[Source material]:
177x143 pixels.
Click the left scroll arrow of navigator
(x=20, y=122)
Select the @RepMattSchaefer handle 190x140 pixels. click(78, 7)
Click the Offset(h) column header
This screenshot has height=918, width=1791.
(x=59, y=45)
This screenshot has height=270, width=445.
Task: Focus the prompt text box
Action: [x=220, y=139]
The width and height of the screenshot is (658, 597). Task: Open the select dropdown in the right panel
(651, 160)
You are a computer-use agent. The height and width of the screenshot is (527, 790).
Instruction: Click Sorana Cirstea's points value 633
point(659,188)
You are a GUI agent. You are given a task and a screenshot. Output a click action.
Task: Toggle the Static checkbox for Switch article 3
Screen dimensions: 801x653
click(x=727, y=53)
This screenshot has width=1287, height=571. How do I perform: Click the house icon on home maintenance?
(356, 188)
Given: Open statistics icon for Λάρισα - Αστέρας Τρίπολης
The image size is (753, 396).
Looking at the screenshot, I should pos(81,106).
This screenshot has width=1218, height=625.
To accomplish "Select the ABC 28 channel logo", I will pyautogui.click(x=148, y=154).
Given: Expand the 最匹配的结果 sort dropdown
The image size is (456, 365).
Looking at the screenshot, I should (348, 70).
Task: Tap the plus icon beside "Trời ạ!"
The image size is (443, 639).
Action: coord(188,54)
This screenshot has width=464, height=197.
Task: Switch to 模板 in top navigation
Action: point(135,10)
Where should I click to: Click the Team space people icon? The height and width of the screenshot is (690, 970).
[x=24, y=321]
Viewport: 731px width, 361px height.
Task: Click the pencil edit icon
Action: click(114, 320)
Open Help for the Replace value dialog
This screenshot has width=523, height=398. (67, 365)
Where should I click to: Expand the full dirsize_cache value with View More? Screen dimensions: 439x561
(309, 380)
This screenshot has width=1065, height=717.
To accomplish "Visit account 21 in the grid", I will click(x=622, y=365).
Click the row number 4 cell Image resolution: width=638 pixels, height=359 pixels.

[Work to be completed]: No line should appear in the answer except those from the one containing "The image size is (753, 396)." through the last line of the listing, each retyped exactly.

[Completed exercise]:
The image size is (753, 396).
Looking at the screenshot, I should pos(81,106).
This screenshot has width=1218, height=625.
To accomplish "Select the ABC 28 channel logo", I will pyautogui.click(x=148, y=154).
Given: Expand the 最匹配的结果 sort dropdown
The image size is (456, 365).
Looking at the screenshot, I should (348, 70).
Task: Tap the plus icon beside "Trời ạ!"
The image size is (443, 639).
Action: coord(188,54)
This screenshot has width=464, height=197.
Task: Switch to 模板 in top navigation
Action: point(135,10)
Where should I click to: Click the Team space people icon? The height and width of the screenshot is (690, 970).
[x=24, y=321]
Viewport: 731px width, 361px height.
Task: Click the pencil edit icon
Action: click(114, 320)
Open Help for the Replace value dialog
This screenshot has width=523, height=398. (67, 365)
Where should I click to: Expand the full dirsize_cache value with View More? Screen dimensions: 439x561
(309, 380)
This screenshot has width=1065, height=717.
To accomplish "Visit account 21 in the grid", I will click(x=622, y=365).
Click the row number 4 cell Image resolution: width=638 pixels, height=359 pixels.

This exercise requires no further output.